Task statement: When you reach the line containing "The width and height of the screenshot is (1021, 476).", start transcribing exactly and continue through the last line of the data, skipping every picture.

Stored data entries
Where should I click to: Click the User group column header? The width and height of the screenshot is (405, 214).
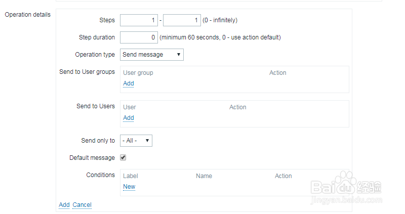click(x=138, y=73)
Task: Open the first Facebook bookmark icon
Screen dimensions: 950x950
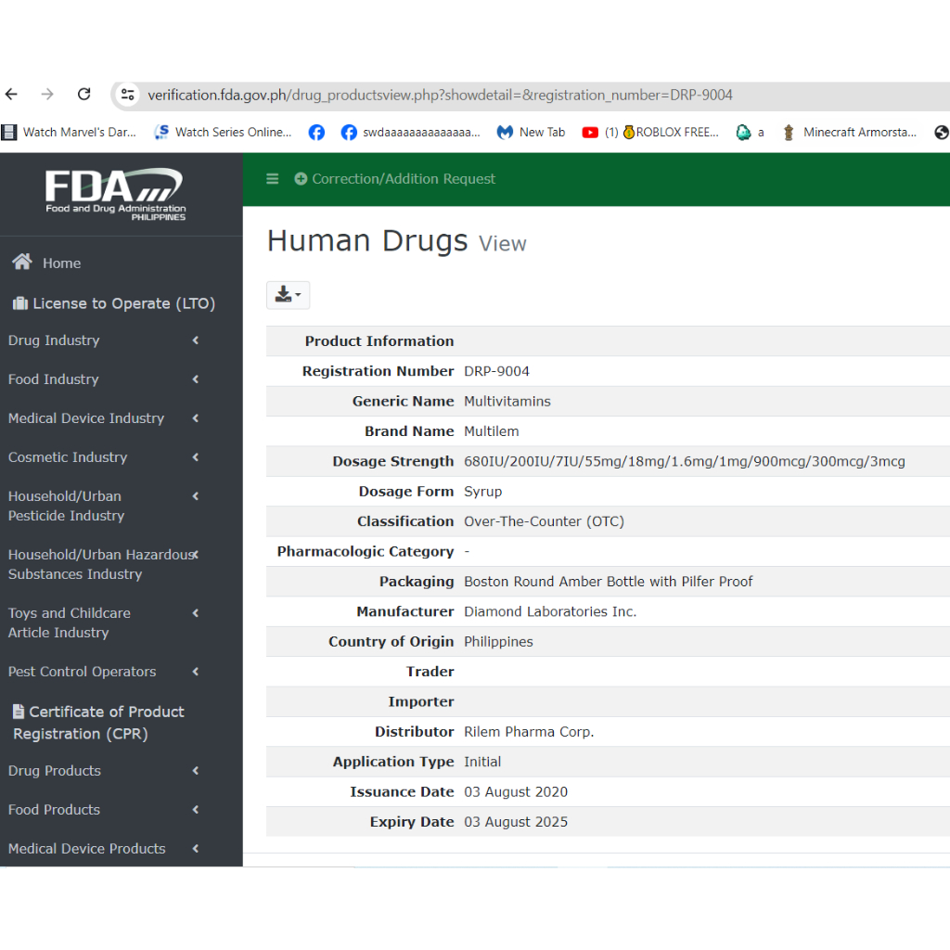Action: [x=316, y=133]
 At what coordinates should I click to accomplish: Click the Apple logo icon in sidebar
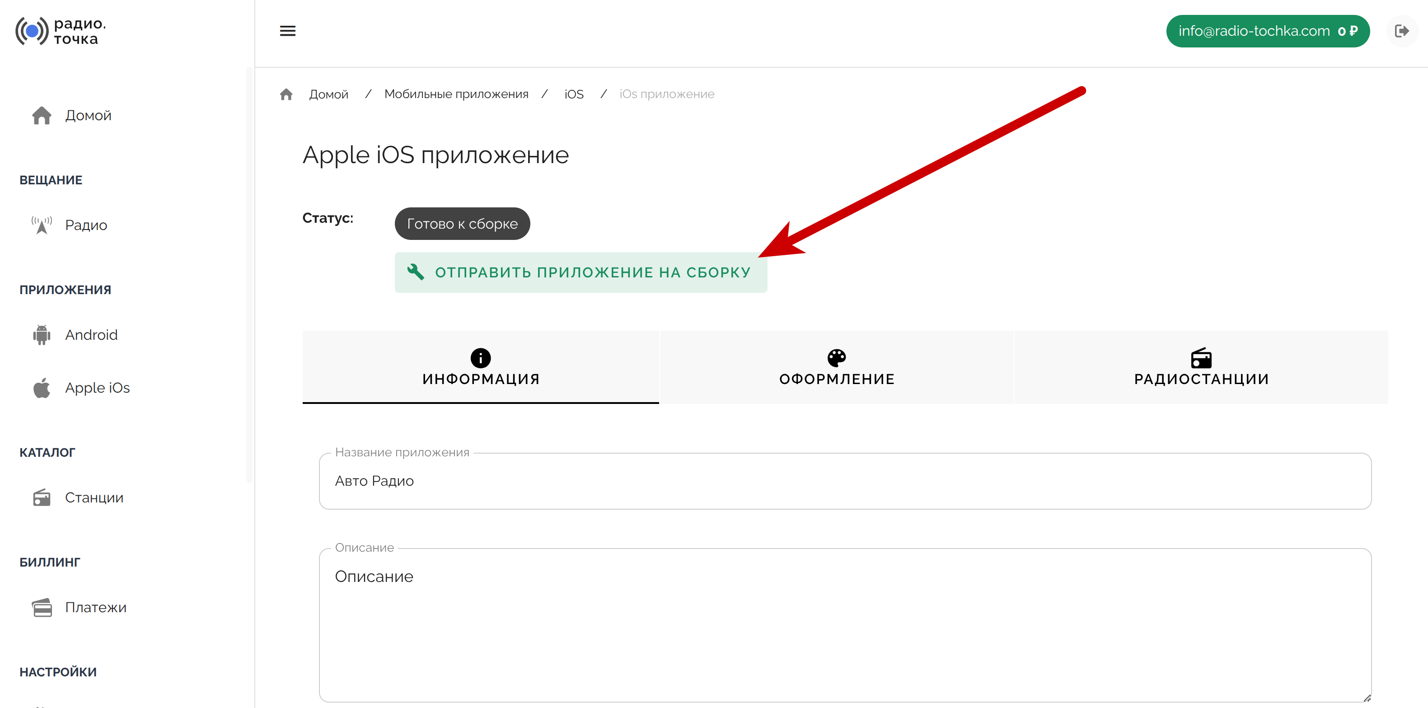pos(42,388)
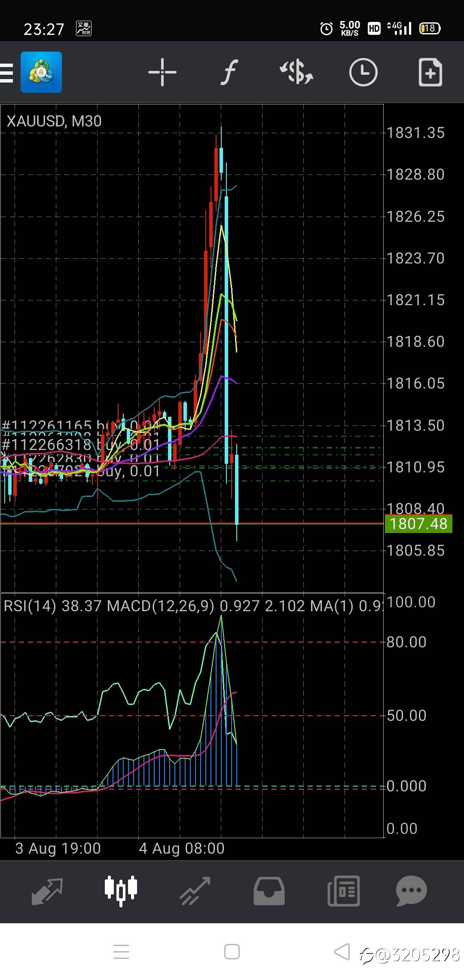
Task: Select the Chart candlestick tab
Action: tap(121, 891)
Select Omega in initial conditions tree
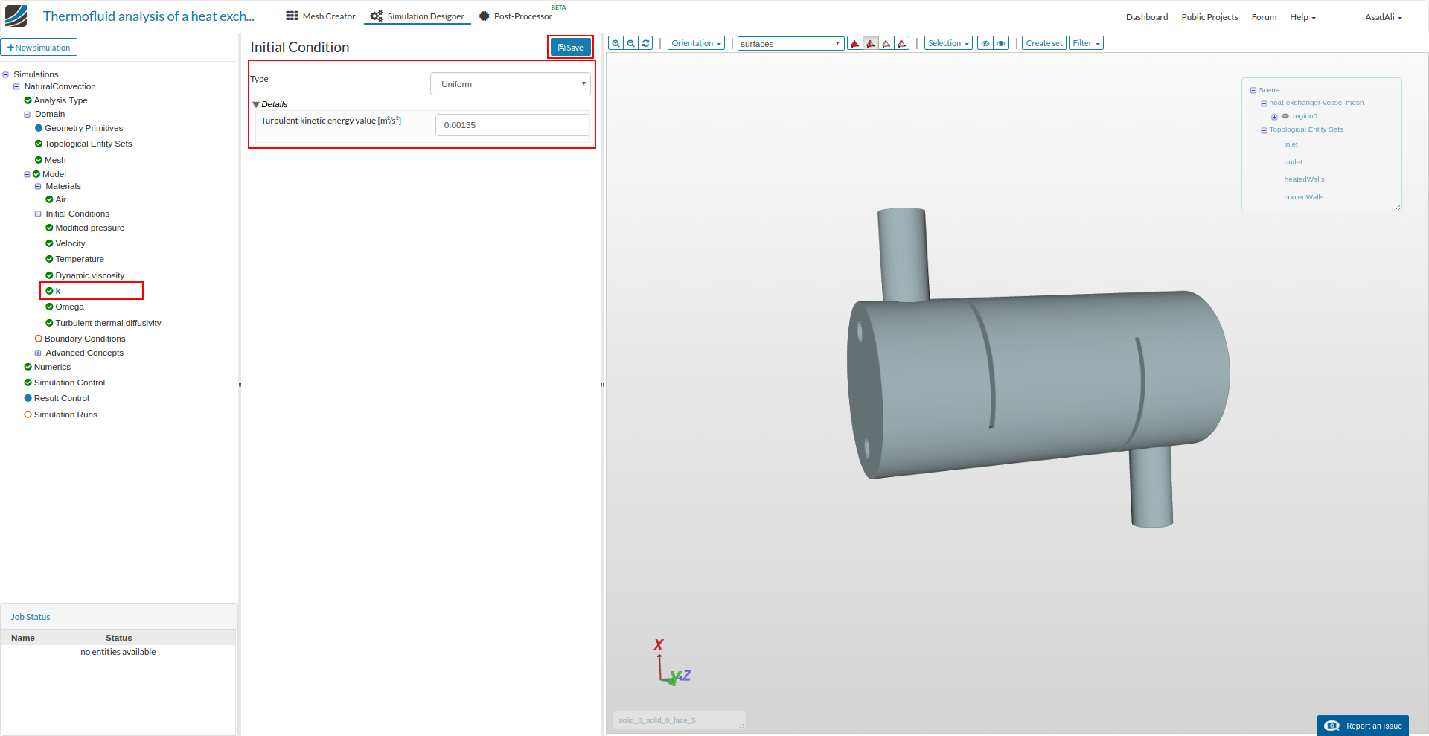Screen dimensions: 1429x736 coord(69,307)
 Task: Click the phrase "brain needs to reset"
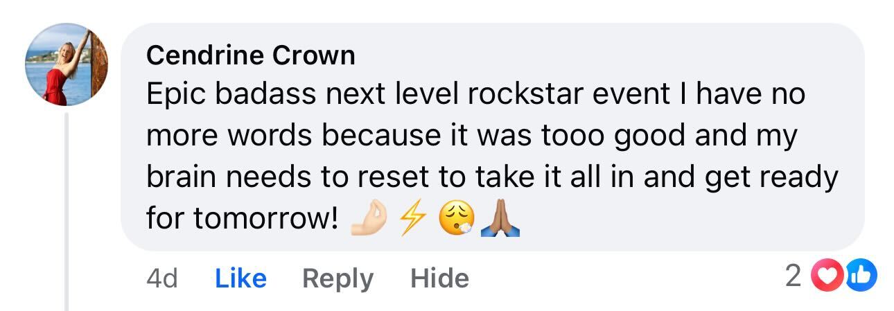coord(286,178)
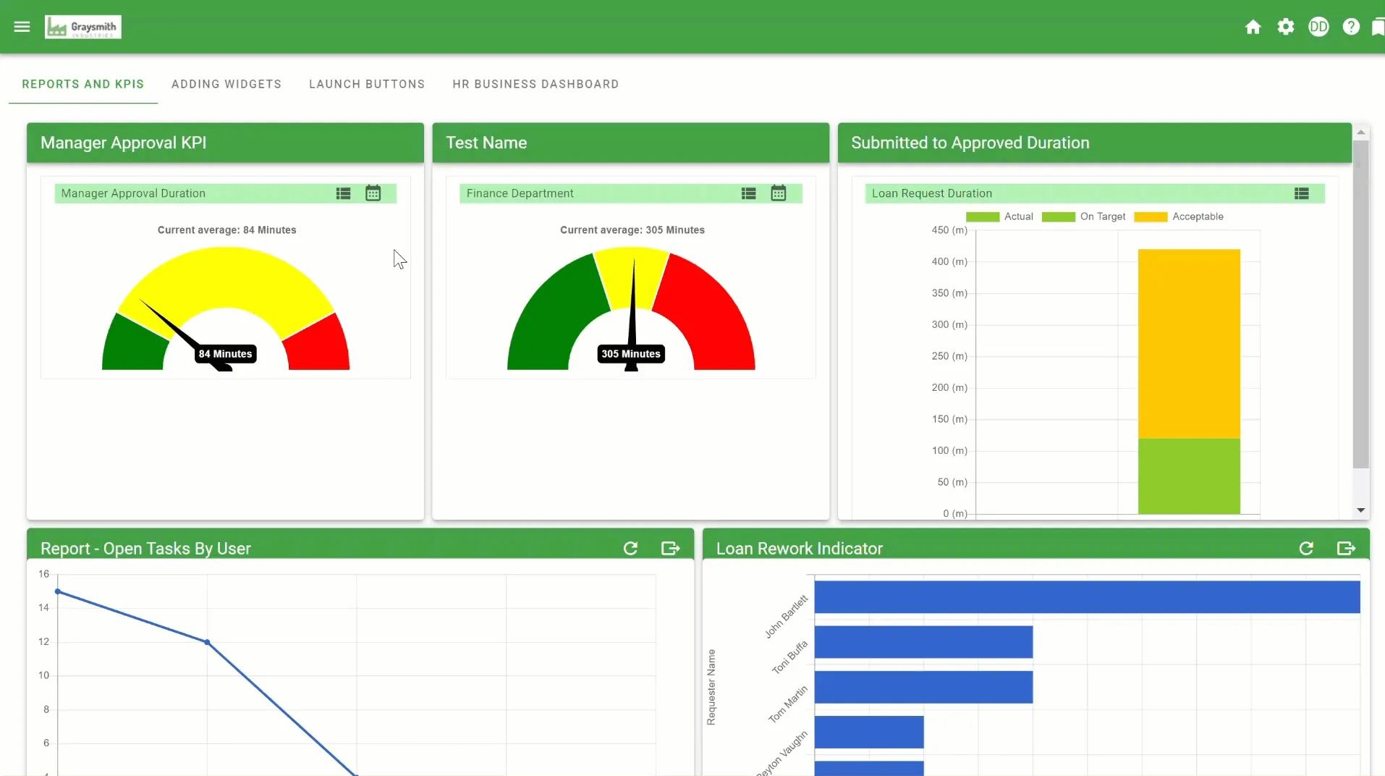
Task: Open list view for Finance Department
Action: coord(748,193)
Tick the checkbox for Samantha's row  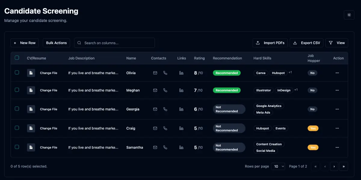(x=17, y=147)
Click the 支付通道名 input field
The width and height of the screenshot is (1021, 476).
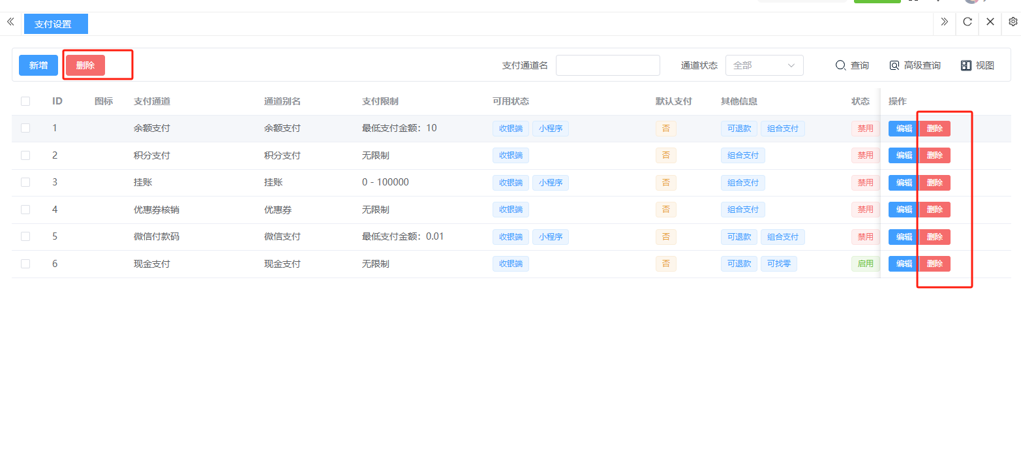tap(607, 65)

Result for this task:
The width and height of the screenshot is (1021, 476).
tap(607, 65)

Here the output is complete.